I love Carrie Brownstein's "Monitor Mix" blog for NPR.org, not because of what she writes but because I'm fascinated by the respondents. They invariably agree with her, no matter what position she takes. When she wrote that she didn't like her iPod's shuffle feature because it so rarely captured her mood, nobody asked why she's asking her iPod to randomly match her mood. Instead, they rallied around her and hated their shufflers too. Stupid shufflers never seem to know what their owners really want to hear.

They also suggest there are limits to perception of NPR as the place for eggheads. In today's post, Brownstein challenges a writer's assumption that the music you listen to is a reflection of your intelligence, associating Lynyrd Skynyrd with low intelligence and Bjork with high intelligence. Brownstein doesn't agree, and neither do her readers. One wrote:

This is a topic that I spent a great deal of time thinking about until, like Robin Williams' character in Good Will Hunting, I had one thought and it calmed the entire storm. Here it is: if you like it, it's good. It becomes good when you like it. Whether you dig DeBarge or one of the Popol Vuh's, your feelings about a song validate that song/ artist/ painting/ book's quality.

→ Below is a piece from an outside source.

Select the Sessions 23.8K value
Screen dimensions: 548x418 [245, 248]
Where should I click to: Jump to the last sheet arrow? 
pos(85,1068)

Like = good? Really? Isn't it more accurate to say like = like, and that we flatter ourselves to think that the things we like are all good? Or are we really going to say that Dane Cook, supermarket tabloids and The Biggest Loser are good?

Another responent wrote:

You can't help who you love...when you truly love them--music/bands are not exempt.

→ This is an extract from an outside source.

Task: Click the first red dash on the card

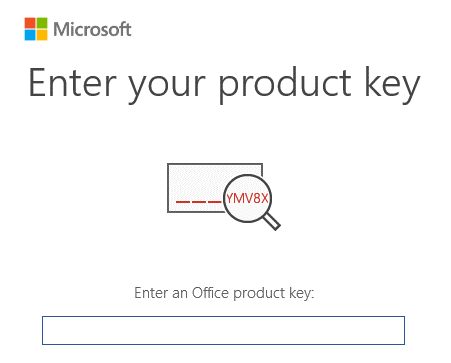Action: [182, 201]
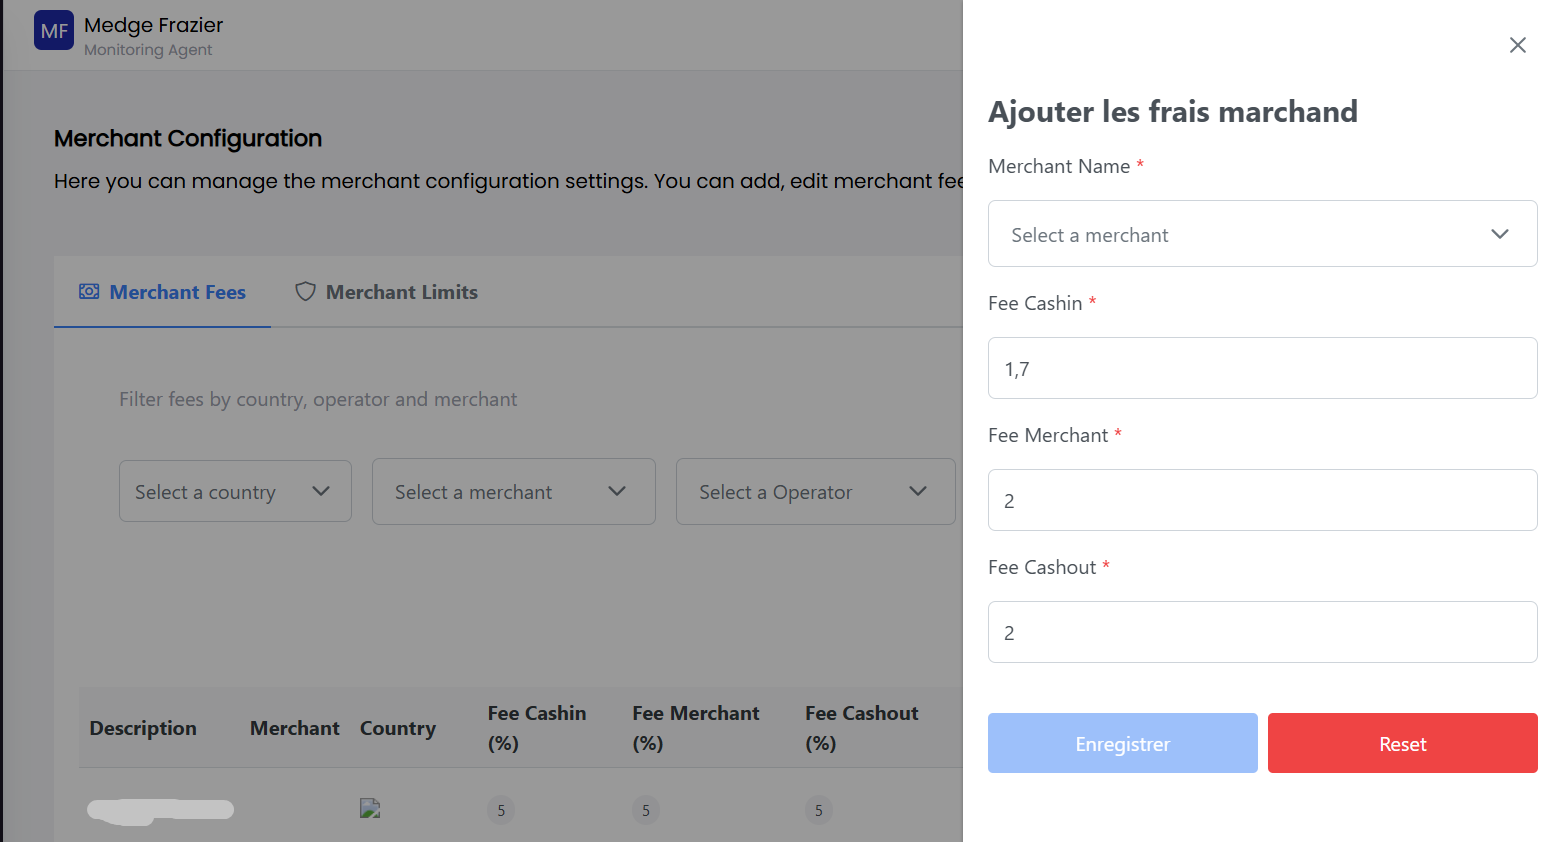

That sentence construction invites doubt because it posits us as helpless victims jerked around by our passions, but there's something in there that the writer Brownstein refers to - Geoffrey Miller in Spent - missed. He suggests our tastes are uniform and intelligence-driven. The reader counters that we're helpless where our loves are concerned. It's far more likely that different things appeal to us at different levels, and that we respond to different kinds of music - some smart, some boneheaded - because they speak to different things in us. When we talk about "guilty pleasures," we're tacitly acknowledging things we like that don't coincide with our notions of "good." They appeal to something in us other than our intelligence. Rather than throw up our hands and act as though our musical passions are unpredictable, a more productive response would be to contemplate what we're responding to when we like the bands and songs we like.